Low-frequency (50–60 Hz) alternating currents can be more dangerous than similar levels of DC since the alternating fluctuations can cause the heart to lose coordination, inducing ventricular fibrillation, a deadly heart rhythm that must be corrected immediately. However, any practical distribution system will use voltage levels quite sufficient for a dangerous amount of current to flow, whether it uses alternating or direct current. As precautions against electrocution are similar for both AC and DC, the technical and economic advantages of AC power transmission outweighed this theoretical risk, and it was eventually adopted as the standard worldwide.
Transmission loss 
The advantage of AC for distributing power over a distance is due to the ease of changing voltages using a transformer. Available electric power is the product of current × voltage at the load. For a given amount of power, a low voltage requires a higher current and a higher voltage requires a lower current. Since metal conducting wires have an almost fixed electrical resistance, some power will be wasted as heat in the wires. This power loss is given by Joule's first law and is proportional to the square of the current. Thus, if the overall transmitted power is the same, and given the constraints of practical conductor sizes, high-current, low-voltage transmissions will suffer a much greater power loss than low-current, high-voltage ones. This holds whether DC or AC is used.
Converting DC power from one voltage to another requires a large spinning rotary converter or motor-generator set, which was difficult, expensive, inefficient, and required maintenance, whereas with AC the voltage can be changed with simple and efficient transformers that have no moving parts and require very little maintenance. This was the key to the success of the AC system. Modern transmission grids regularly use AC voltages up to 765,000 volts. Power electronic devices such as the mercury arc valve and thyristor made high-voltage direct current transmission practical by improving the reliability and efficiency of conversion between alternating and direct current, but such technology only became possible on an industrial scale starting in the 1960s.

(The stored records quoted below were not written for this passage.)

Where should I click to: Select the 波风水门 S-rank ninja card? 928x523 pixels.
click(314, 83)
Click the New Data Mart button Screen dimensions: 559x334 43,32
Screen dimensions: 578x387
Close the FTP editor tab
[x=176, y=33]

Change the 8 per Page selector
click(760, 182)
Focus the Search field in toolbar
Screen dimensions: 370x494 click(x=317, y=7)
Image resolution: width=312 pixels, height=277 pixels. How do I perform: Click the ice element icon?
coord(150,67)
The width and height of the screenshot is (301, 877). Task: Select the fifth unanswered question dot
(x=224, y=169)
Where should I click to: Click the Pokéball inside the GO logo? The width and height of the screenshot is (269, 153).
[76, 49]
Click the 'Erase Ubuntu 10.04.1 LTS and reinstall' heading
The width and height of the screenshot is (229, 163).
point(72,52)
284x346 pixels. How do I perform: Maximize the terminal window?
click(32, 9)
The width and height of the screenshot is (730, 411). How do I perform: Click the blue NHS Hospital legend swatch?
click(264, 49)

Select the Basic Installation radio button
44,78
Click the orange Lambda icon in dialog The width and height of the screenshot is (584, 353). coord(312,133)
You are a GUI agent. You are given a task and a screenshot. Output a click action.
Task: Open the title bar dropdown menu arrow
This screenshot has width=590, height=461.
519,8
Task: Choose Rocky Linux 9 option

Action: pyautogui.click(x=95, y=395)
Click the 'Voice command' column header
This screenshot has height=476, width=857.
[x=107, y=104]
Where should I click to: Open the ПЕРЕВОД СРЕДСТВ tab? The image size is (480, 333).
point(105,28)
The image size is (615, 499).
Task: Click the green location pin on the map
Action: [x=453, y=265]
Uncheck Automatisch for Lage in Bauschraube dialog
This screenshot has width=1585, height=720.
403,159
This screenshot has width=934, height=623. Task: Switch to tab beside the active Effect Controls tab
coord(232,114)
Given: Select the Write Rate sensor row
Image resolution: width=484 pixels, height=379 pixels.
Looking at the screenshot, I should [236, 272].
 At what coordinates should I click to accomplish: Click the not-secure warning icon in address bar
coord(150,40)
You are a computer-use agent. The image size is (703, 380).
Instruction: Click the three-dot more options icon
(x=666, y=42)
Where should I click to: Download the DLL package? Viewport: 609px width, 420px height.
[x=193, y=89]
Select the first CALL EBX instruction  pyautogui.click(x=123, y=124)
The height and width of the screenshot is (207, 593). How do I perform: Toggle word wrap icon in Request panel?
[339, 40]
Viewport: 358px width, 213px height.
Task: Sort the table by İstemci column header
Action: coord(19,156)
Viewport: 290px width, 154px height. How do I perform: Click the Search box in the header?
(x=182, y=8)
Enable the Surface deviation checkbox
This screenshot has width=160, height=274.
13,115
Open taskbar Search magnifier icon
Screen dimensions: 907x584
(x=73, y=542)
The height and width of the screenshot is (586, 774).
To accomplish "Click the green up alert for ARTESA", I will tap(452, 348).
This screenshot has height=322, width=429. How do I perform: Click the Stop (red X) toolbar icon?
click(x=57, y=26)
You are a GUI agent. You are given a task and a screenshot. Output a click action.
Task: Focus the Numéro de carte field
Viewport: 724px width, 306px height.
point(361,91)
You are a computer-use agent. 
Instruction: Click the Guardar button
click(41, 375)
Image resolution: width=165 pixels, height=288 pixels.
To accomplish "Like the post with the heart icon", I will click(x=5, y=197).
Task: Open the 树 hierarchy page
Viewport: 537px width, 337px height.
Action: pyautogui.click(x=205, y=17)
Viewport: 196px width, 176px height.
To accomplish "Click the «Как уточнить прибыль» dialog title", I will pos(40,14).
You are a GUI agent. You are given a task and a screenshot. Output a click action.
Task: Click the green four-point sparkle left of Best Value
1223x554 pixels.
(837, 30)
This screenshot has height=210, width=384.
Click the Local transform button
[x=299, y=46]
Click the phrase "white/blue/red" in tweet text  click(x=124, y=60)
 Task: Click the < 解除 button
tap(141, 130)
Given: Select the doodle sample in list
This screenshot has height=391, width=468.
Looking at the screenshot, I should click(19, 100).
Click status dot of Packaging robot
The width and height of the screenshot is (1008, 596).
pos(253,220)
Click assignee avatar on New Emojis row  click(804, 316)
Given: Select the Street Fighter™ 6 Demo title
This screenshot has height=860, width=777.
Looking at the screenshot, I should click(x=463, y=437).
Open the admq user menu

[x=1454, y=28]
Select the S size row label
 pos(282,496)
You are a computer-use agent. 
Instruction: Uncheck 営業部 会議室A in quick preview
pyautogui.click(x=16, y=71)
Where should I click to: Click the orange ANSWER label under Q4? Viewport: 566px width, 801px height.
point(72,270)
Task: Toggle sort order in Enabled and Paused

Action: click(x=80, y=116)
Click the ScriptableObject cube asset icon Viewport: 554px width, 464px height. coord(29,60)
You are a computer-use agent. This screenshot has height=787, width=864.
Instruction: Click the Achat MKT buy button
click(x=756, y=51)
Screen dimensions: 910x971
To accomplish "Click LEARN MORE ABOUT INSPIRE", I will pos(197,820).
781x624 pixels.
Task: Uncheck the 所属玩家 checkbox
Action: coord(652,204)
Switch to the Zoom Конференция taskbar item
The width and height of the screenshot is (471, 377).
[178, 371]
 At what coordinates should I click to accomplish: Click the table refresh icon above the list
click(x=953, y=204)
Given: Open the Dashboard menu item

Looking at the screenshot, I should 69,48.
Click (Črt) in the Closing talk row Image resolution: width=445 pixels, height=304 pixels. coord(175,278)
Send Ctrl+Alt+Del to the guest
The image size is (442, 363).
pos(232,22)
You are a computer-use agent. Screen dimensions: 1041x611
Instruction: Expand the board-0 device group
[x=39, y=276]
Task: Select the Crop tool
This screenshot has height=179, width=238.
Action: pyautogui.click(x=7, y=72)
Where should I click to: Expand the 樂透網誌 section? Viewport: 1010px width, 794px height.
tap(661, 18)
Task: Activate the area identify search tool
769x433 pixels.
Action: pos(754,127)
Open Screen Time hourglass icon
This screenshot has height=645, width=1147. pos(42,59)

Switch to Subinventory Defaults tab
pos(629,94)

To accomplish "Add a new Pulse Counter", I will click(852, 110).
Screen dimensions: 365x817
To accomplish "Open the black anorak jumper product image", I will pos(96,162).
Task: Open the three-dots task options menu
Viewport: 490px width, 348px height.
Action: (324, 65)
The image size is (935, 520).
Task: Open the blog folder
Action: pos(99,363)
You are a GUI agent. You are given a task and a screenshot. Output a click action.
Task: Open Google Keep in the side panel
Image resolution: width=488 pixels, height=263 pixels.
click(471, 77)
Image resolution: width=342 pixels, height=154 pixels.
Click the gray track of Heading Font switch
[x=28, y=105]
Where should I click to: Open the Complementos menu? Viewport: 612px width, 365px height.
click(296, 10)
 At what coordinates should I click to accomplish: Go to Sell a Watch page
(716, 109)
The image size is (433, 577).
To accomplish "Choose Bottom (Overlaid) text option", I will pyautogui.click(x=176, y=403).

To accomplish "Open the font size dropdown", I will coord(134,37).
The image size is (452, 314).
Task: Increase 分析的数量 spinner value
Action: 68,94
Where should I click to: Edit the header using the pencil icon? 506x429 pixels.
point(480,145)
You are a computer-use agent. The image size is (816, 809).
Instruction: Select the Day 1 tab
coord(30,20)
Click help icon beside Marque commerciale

Alternating-current transmission lines have losses that do not occur with direct current. Due to the skin effect, a conductor will have a higher resistance to alternating current than to direct current; the effect is measurable and of practical significance for large conductors carrying thousands of amperes. The increased resistance due to the skin effect can be offset by changing the shape of conductors from a solid core to a braid of many small (isolated) wires. However, total losses in systems using high-voltage transmission and transformers to reduce the voltage are very much lower than DC transmission at working voltage. 
Current wars 
Edison's publicity campaign 
Edison carried out a campaign to discourage the use of alternating current, including spreading disinformation on fatal AC accidents, publicly killing animals, and lobbying against the use of AC in state legislatures. Edison directed his technicians, primarily Arthur Kennelly and Harold P. Brown, to preside over several AC-driven killings of animals, primarily stray cats and dogs but also unwanted cattle and horses.  Acting on these directives, they were to demonstrate to the press that alternating current was more dangerous than Edison's system of direct current. He also tried to popularize the term for being electrocuted as being "Westinghoused". Years after DC had lost the "war of the currents," in 1903, his film crew made a movie of the electrocution with high voltage AC, supervised by Edison employees, of Topsy, a Coney Island circus elephant which had recently killed three men.
Edison opposed capital punishment, but his desire to disparage the use of alternating current led to the invention of the electric chair. Harold P. Brown, who was being secretly paid by Edison, built the first electric chair for the state of New York to promote the idea that alternating current was deadlier than DC.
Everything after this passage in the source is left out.